Activity - Copy the entries below in full, keeping them exactly as they are.

[Information shown Boundary: Start]

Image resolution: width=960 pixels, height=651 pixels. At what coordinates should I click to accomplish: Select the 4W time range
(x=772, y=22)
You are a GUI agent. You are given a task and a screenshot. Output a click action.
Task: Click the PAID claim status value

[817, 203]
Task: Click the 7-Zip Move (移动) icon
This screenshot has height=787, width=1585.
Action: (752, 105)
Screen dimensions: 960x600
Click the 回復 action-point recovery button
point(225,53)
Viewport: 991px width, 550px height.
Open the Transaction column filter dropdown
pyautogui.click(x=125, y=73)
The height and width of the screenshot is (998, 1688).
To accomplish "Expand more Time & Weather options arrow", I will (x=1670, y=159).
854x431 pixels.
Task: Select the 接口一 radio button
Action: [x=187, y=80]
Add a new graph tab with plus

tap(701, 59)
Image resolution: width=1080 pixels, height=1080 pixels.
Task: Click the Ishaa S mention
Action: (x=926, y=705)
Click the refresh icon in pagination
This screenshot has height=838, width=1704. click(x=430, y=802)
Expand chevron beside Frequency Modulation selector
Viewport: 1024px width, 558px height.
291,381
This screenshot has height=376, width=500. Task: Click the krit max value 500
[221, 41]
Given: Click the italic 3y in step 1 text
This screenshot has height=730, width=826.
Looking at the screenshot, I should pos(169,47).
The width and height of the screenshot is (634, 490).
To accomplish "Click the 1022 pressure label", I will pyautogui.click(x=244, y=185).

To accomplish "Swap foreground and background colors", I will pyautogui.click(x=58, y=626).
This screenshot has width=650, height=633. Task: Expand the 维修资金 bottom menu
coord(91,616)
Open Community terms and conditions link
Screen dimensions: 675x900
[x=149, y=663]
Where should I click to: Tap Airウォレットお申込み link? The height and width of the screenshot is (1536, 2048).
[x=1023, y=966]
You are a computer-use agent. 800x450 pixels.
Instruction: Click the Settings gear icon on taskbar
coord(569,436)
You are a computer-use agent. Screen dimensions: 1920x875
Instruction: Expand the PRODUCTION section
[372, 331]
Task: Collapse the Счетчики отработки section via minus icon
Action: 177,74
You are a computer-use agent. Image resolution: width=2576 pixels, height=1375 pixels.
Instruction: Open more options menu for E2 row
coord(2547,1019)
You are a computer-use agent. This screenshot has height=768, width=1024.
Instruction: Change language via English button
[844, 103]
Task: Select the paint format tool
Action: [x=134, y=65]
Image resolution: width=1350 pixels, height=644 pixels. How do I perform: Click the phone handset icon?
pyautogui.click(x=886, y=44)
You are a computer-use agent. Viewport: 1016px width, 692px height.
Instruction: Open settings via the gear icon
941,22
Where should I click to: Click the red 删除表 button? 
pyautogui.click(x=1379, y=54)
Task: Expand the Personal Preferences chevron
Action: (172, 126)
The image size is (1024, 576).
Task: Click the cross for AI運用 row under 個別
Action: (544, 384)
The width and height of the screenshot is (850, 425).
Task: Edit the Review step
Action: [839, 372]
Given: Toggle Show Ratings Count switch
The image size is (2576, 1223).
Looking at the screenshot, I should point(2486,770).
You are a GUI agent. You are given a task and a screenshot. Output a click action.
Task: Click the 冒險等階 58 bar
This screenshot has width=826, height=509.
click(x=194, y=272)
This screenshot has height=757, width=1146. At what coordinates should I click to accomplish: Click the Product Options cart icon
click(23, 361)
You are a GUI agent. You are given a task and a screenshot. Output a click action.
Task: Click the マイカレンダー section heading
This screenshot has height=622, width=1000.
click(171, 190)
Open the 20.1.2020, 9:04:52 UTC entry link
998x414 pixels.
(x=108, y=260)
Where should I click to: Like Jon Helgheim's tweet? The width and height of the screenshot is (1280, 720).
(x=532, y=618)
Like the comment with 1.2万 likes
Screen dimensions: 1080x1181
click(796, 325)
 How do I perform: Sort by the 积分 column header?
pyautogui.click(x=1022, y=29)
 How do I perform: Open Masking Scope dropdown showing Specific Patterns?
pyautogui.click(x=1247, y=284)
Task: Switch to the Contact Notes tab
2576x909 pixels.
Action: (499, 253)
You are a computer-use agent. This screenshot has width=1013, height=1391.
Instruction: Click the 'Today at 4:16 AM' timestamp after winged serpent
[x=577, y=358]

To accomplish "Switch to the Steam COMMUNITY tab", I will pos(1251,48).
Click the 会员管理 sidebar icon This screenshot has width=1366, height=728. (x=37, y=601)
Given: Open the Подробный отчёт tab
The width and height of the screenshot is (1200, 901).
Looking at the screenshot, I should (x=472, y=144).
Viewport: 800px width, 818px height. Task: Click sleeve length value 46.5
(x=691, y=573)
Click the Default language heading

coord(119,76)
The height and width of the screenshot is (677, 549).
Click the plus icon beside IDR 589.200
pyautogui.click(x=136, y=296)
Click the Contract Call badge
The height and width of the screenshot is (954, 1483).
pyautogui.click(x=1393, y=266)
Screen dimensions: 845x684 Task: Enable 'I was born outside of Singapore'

[Information shown Boundary: End]

Exercise output -
Image resolution: width=960 pixels, height=651 pixels. At what coordinates should I click to accomplish: Select the 4W time range
(x=772, y=22)
You are a GUI agent. You are given a task and a screenshot. Output a click action.
Task: Click the PAID claim status value

[817, 203]
Task: Click the 7-Zip Move (移动) icon
This screenshot has height=787, width=1585.
Action: (752, 105)
Screen dimensions: 960x600
Click the 回復 action-point recovery button
point(225,53)
Viewport: 991px width, 550px height.
Open the Transaction column filter dropdown
pyautogui.click(x=125, y=73)
The height and width of the screenshot is (998, 1688).
To accomplish "Expand more Time & Weather options arrow", I will (x=1670, y=159).
854x431 pixels.
Task: Select the 接口一 radio button
Action: [x=187, y=80]
Add a new graph tab with plus

tap(701, 59)
Image resolution: width=1080 pixels, height=1080 pixels.
Task: Click the Ishaa S mention
Action: (x=926, y=705)
Click the refresh icon in pagination
This screenshot has height=838, width=1704. click(x=430, y=802)
Expand chevron beside Frequency Modulation selector
Viewport: 1024px width, 558px height.
291,381
This screenshot has height=376, width=500. Task: Click the krit max value 500
[221, 41]
Given: Click the italic 3y in step 1 text
This screenshot has height=730, width=826.
Looking at the screenshot, I should pos(169,47).
The width and height of the screenshot is (634, 490).
To accomplish "Click the 1022 pressure label", I will pyautogui.click(x=244, y=185).

To accomplish "Swap foreground and background colors", I will pyautogui.click(x=58, y=626).
This screenshot has width=650, height=633. Task: Expand the 维修资金 bottom menu
coord(91,616)
Open Community terms and conditions link
Screen dimensions: 675x900
[x=149, y=663]
Where should I click to: Tap Airウォレットお申込み link? The height and width of the screenshot is (1536, 2048).
[x=1023, y=966]
You are a computer-use agent. 800x450 pixels.
Instruction: Click the Settings gear icon on taskbar
coord(569,436)
You are a computer-use agent. Screen dimensions: 1920x875
Instruction: Expand the PRODUCTION section
[372, 331]
Task: Collapse the Счетчики отработки section via minus icon
Action: 177,74
You are a computer-use agent. Image resolution: width=2576 pixels, height=1375 pixels.
Instruction: Open more options menu for E2 row
coord(2547,1019)
You are a computer-use agent. This screenshot has height=768, width=1024.
Instruction: Change language via English button
[844, 103]
Task: Select the paint format tool
Action: [x=134, y=65]
Image resolution: width=1350 pixels, height=644 pixels. How do I perform: Click the phone handset icon?
pyautogui.click(x=886, y=44)
You are a computer-use agent. Viewport: 1016px width, 692px height.
Instruction: Open settings via the gear icon
941,22
Where should I click to: Click the red 删除表 button? 
pyautogui.click(x=1379, y=54)
Task: Expand the Personal Preferences chevron
Action: (172, 126)
The image size is (1024, 576).
Task: Click the cross for AI運用 row under 個別
Action: (544, 384)
The width and height of the screenshot is (850, 425).
Task: Edit the Review step
Action: [839, 372]
Given: Toggle Show Ratings Count switch
The image size is (2576, 1223).
Looking at the screenshot, I should point(2486,770).
You are a GUI agent. You are given a task and a screenshot. Output a click action.
Task: Click the 冒險等階 58 bar
This screenshot has width=826, height=509.
click(x=194, y=272)
This screenshot has height=757, width=1146. At what coordinates should I click to accomplish: Click the Product Options cart icon
click(23, 361)
You are a GUI agent. You are given a task and a screenshot. Output a click action.
Task: Click the マイカレンダー section heading
This screenshot has height=622, width=1000.
click(171, 190)
Open the 20.1.2020, 9:04:52 UTC entry link
998x414 pixels.
(x=108, y=260)
Where should I click to: Like Jon Helgheim's tweet? The width and height of the screenshot is (1280, 720).
(x=532, y=618)
Like the comment with 1.2万 likes
Screen dimensions: 1080x1181
click(796, 325)
 How do I perform: Sort by the 积分 column header?
pyautogui.click(x=1022, y=29)
 How do I perform: Open Masking Scope dropdown showing Specific Patterns?
pyautogui.click(x=1247, y=284)
Task: Switch to the Contact Notes tab
2576x909 pixels.
Action: (499, 253)
You are a computer-use agent. This screenshot has width=1013, height=1391.
Instruction: Click the 'Today at 4:16 AM' timestamp after winged serpent
[x=577, y=358]

To accomplish "Switch to the Steam COMMUNITY tab", I will pos(1251,48).
Click the 会员管理 sidebar icon This screenshot has width=1366, height=728. (x=37, y=601)
Given: Open the Подробный отчёт tab
The width and height of the screenshot is (1200, 901).
Looking at the screenshot, I should (x=472, y=144).
Viewport: 800px width, 818px height. Task: Click sleeve length value 46.5
(x=691, y=573)
Click the Default language heading

coord(119,76)
The height and width of the screenshot is (677, 549).
Click the plus icon beside IDR 589.200
pyautogui.click(x=136, y=296)
Click the Contract Call badge
The height and width of the screenshot is (954, 1483).
pyautogui.click(x=1393, y=266)
Screen dimensions: 845x684 Task: Enable 'I was born outside of Singapore'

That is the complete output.